STATED PROBLEM 1
In the records, replace "comment" with "reply" in the part that opens with the line containing "This screenshot has width=763, height=1568." and runs through the end of the records, and give back only those lines with nothing else changed. Leave the pictures out.

PASSAGE TO READ
--- START ---
TV and Dating in Japan

Television shows are a window into the culture of their target audience. They’re built to entertain but also be full of images that people can relate to. When viewing television from another culture, it is often easy to immediately see cultural differences that might lead to stereotypes or misunderstandings.

Though I’ve lived in Japan for quite a while, I’ve never really made the transition to watching much Japanese TV. When friends started asking me if I was interested in participating in a show that would feature Kume Island, I was wary and unsure what sort of program it might be.

Eventually, I figured out the show would be an omiai. In ancient Japan, arranged marriages were common, and even in modern times, many marriages were negotiated by a third-party close to the family. Only in recent times has the idea of love marriages become popularized, yet with the changes in women’s roles has come a turbulent time for many young adults in Japan, with the number of marriages dropping as depopulation becomes a significant social issue. There are many social pressures at play, but essentially young people are finding it harder to meet potential future mates while also being less driven to do so.

Omiai parties and events are chances for people to meet with the eye towards future marriage. These events can be local, personal, or wide flung. One particular show on TBS, Motemote99, has developed its own formula for omiai events, creating a hugely popular show on prime time tv. The show focuses on rural ares in Japan where various issues make it difficult for men to meet local women. By showcasing the local areas and men, they seek women from around Japan to travel to the destination for a two-day event to meet men and hopefully create new relationships. The results become the Motemote99 television show.
--- END ---
STORED DATA
--- START ---
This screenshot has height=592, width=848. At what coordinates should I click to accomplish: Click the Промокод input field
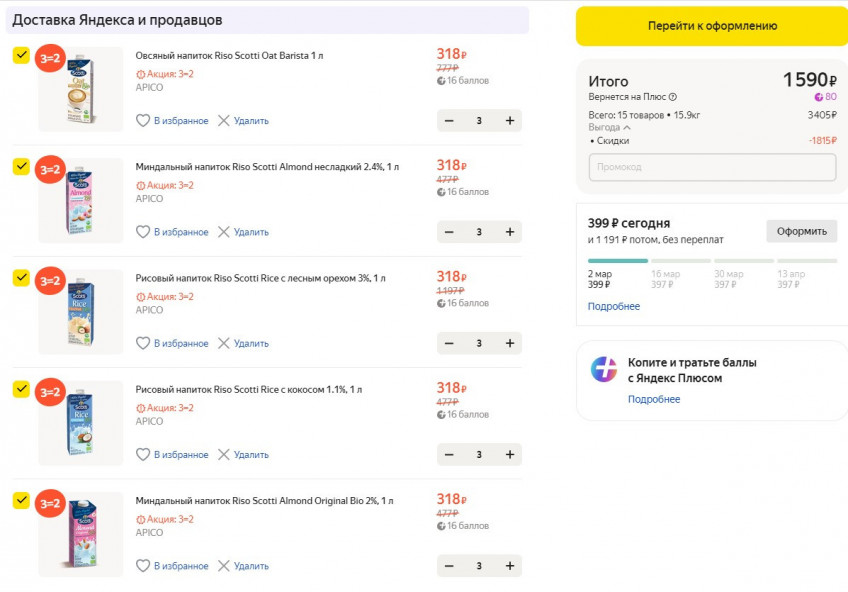(710, 169)

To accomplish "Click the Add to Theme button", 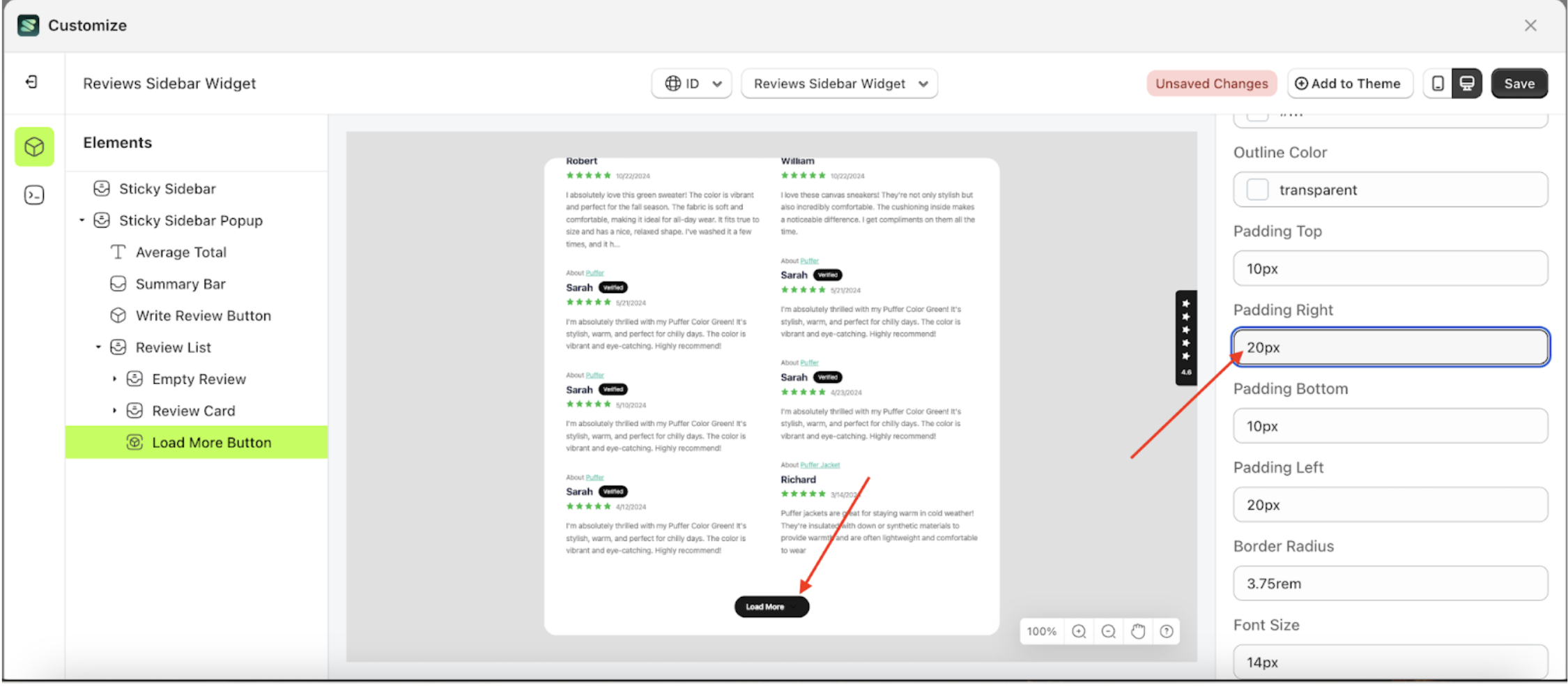I will point(1350,83).
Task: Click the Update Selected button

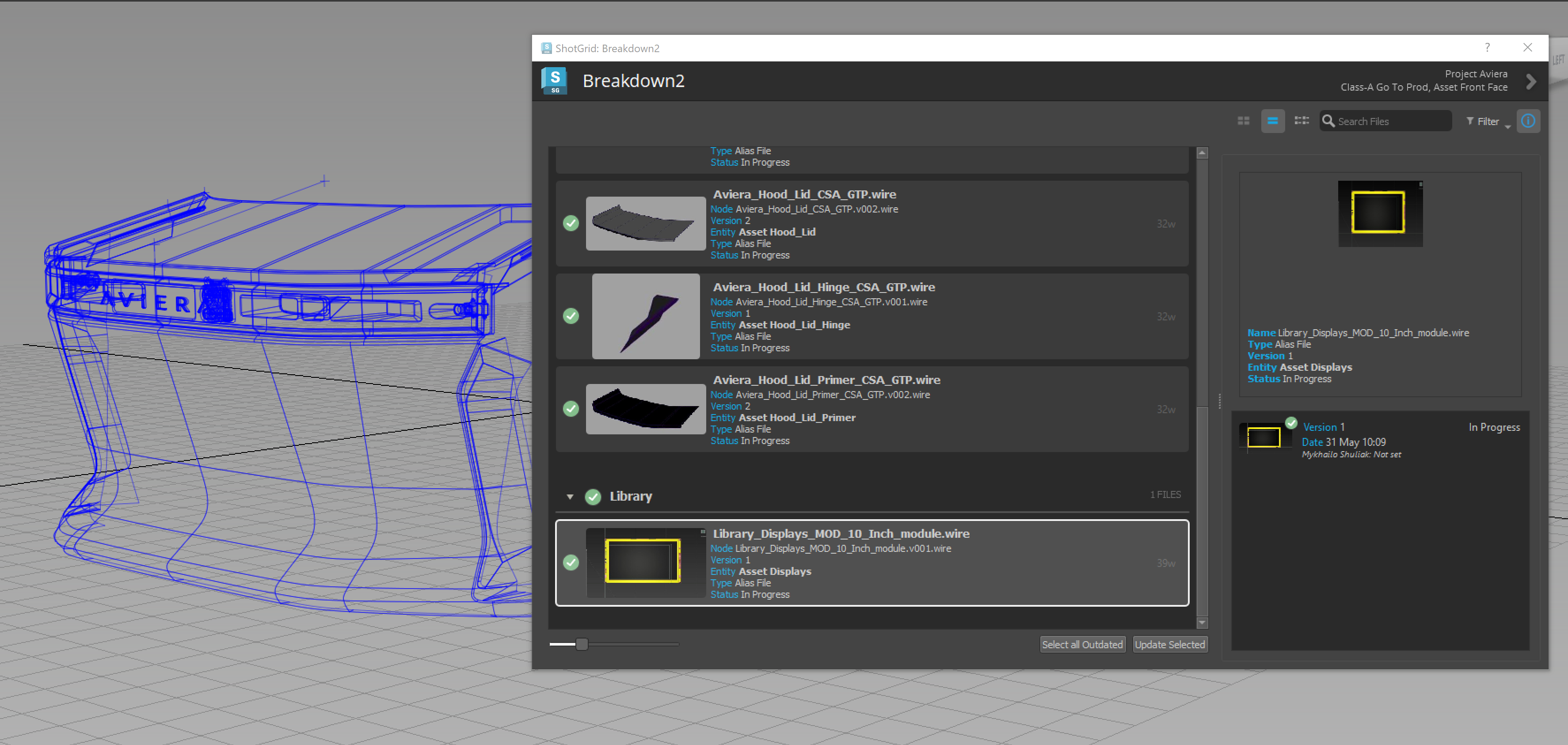Action: point(1171,644)
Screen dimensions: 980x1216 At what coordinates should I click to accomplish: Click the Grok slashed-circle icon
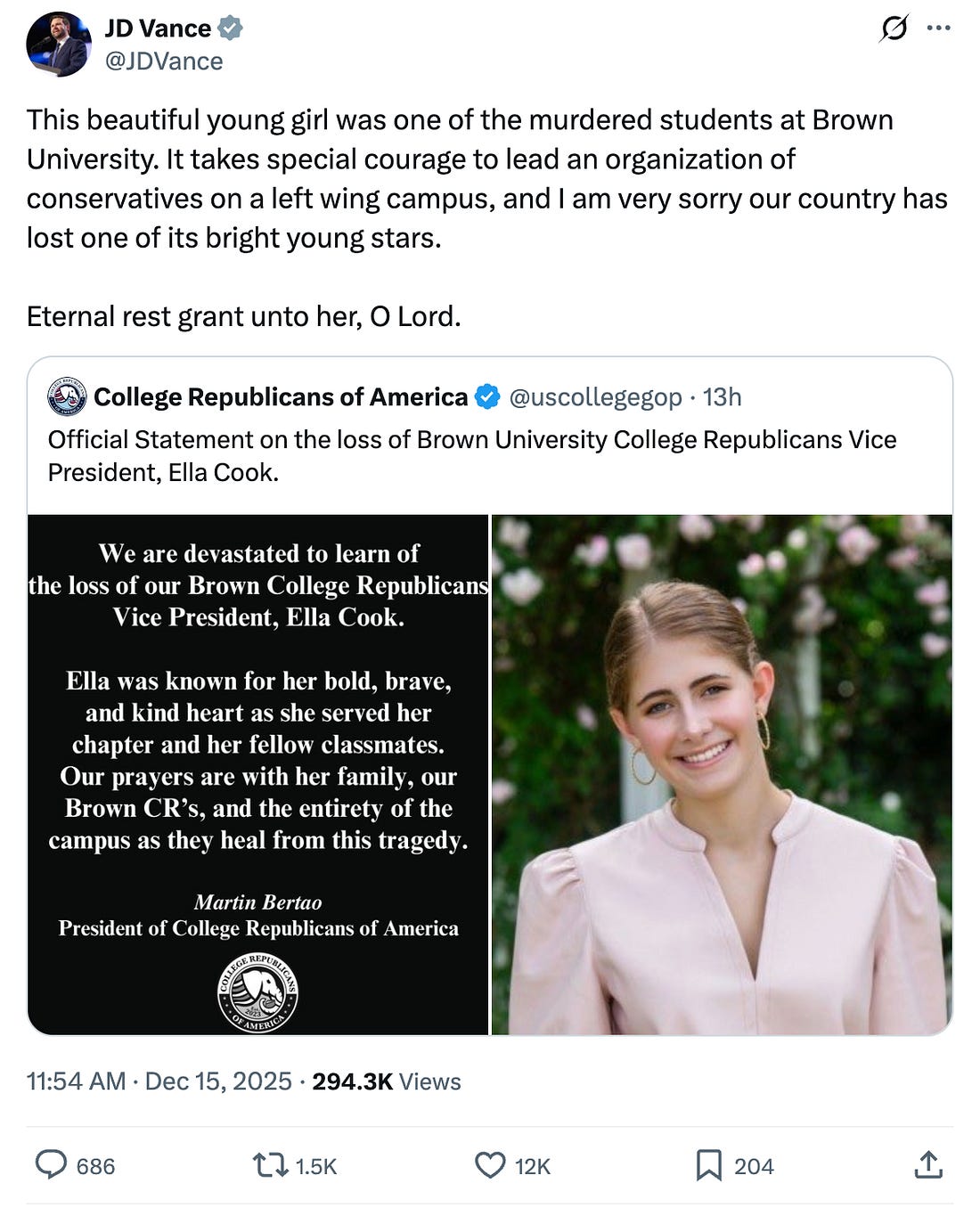click(x=894, y=29)
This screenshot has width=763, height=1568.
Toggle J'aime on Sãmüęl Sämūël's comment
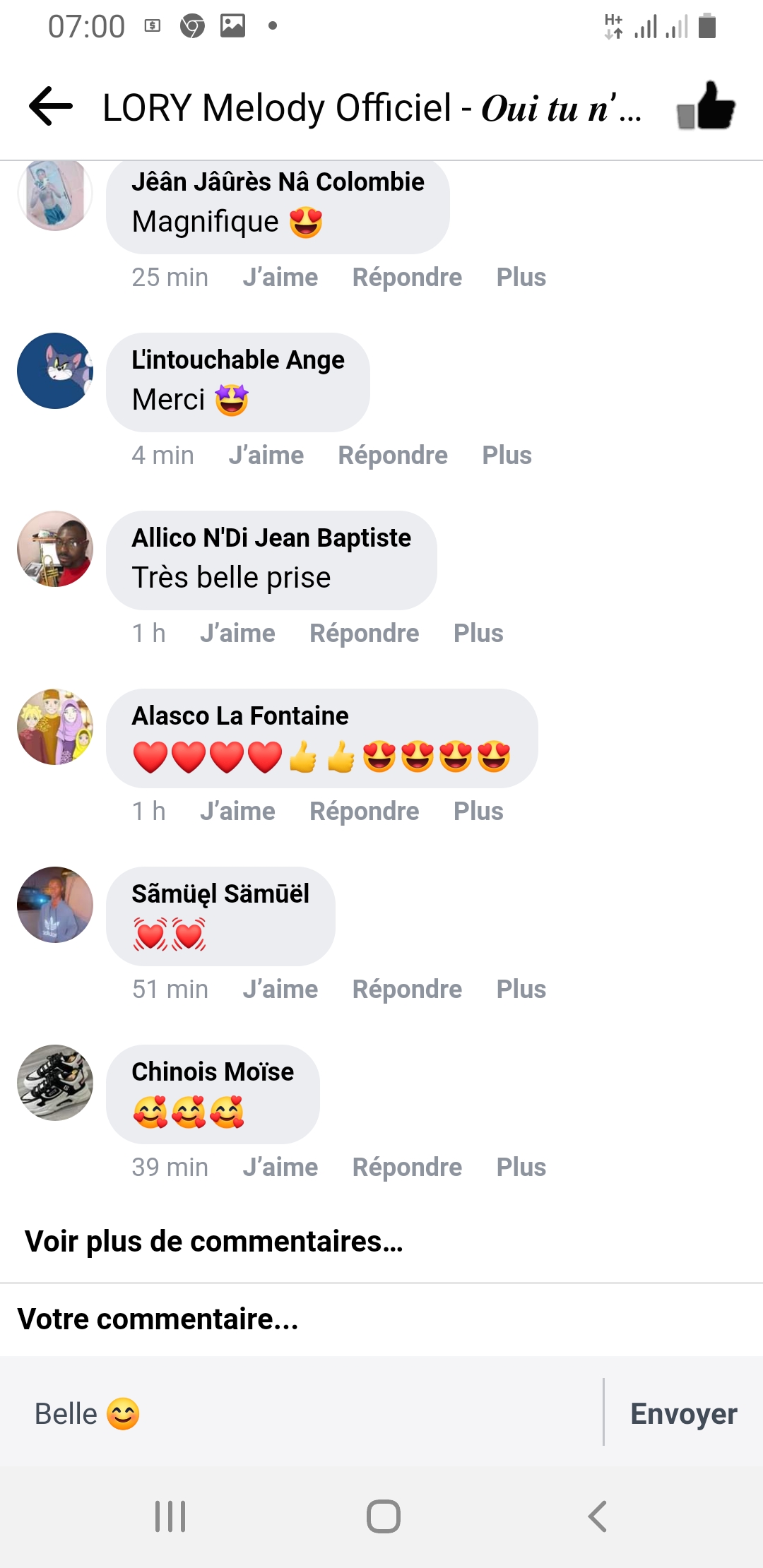pyautogui.click(x=280, y=990)
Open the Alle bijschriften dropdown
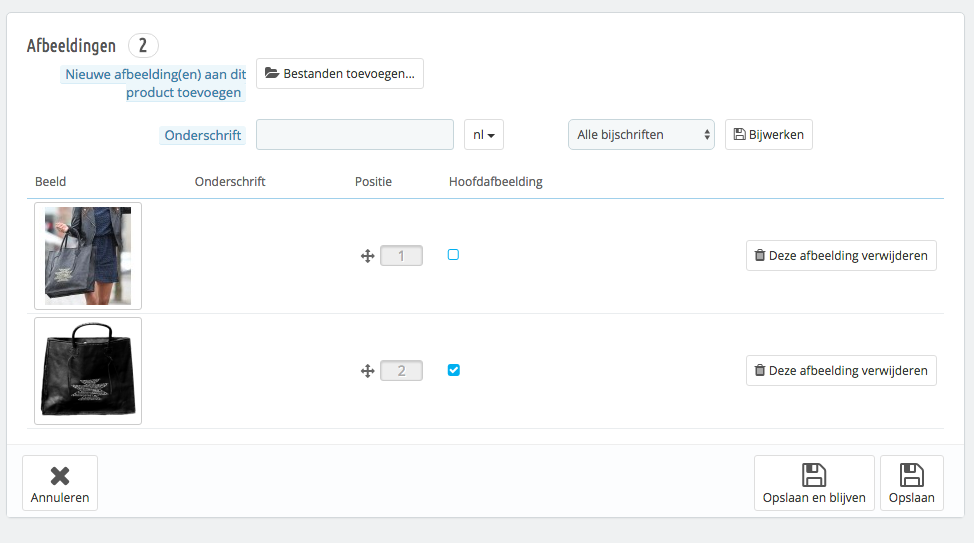Image resolution: width=974 pixels, height=543 pixels. [641, 135]
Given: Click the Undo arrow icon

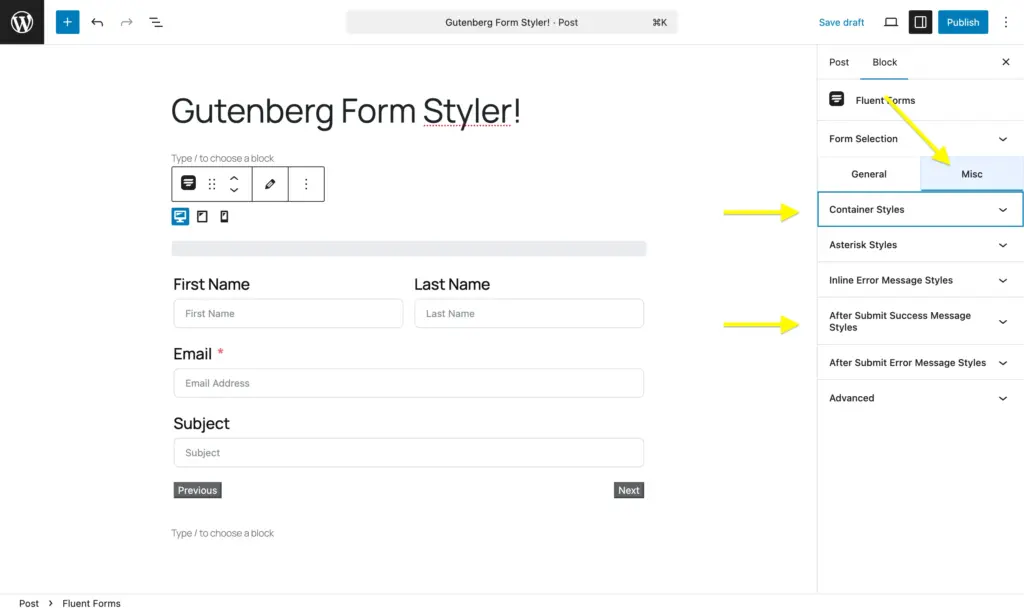Looking at the screenshot, I should tap(95, 22).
--- END ---
STATED PROBLEM 2
From the article on TV and dating in Japan, copy word for word the part that opens with the words "Omiai parties and" and closes with "Motemote99 television show.".

EXERCISE RESULT 1
This screenshot has width=763, height=1568.
Toggle J'aime on Sãmüęl Sämūël's reply
pyautogui.click(x=280, y=990)
Open the Alle bijschriften dropdown
Image resolution: width=974 pixels, height=543 pixels. [641, 135]
Given: Click the Undo arrow icon

Looking at the screenshot, I should tap(95, 22).

EXERCISE RESULT 2
Omiai parties and events are chances for people to meet with the eye towards future marriage. These events can be local, personal, or wide flung. One particular show on TBS, Motemote99, has developed its own formula for omiai events, creating a hugely popular show on prime time tv. The show focuses on rural ares in Japan where various issues make it difficult for men to meet local women. By showcasing the local areas and men, they seek women from around Japan to travel to the destination for a two-day event to meet men and hopefully create new relationships. The results become the Motemote99 television show.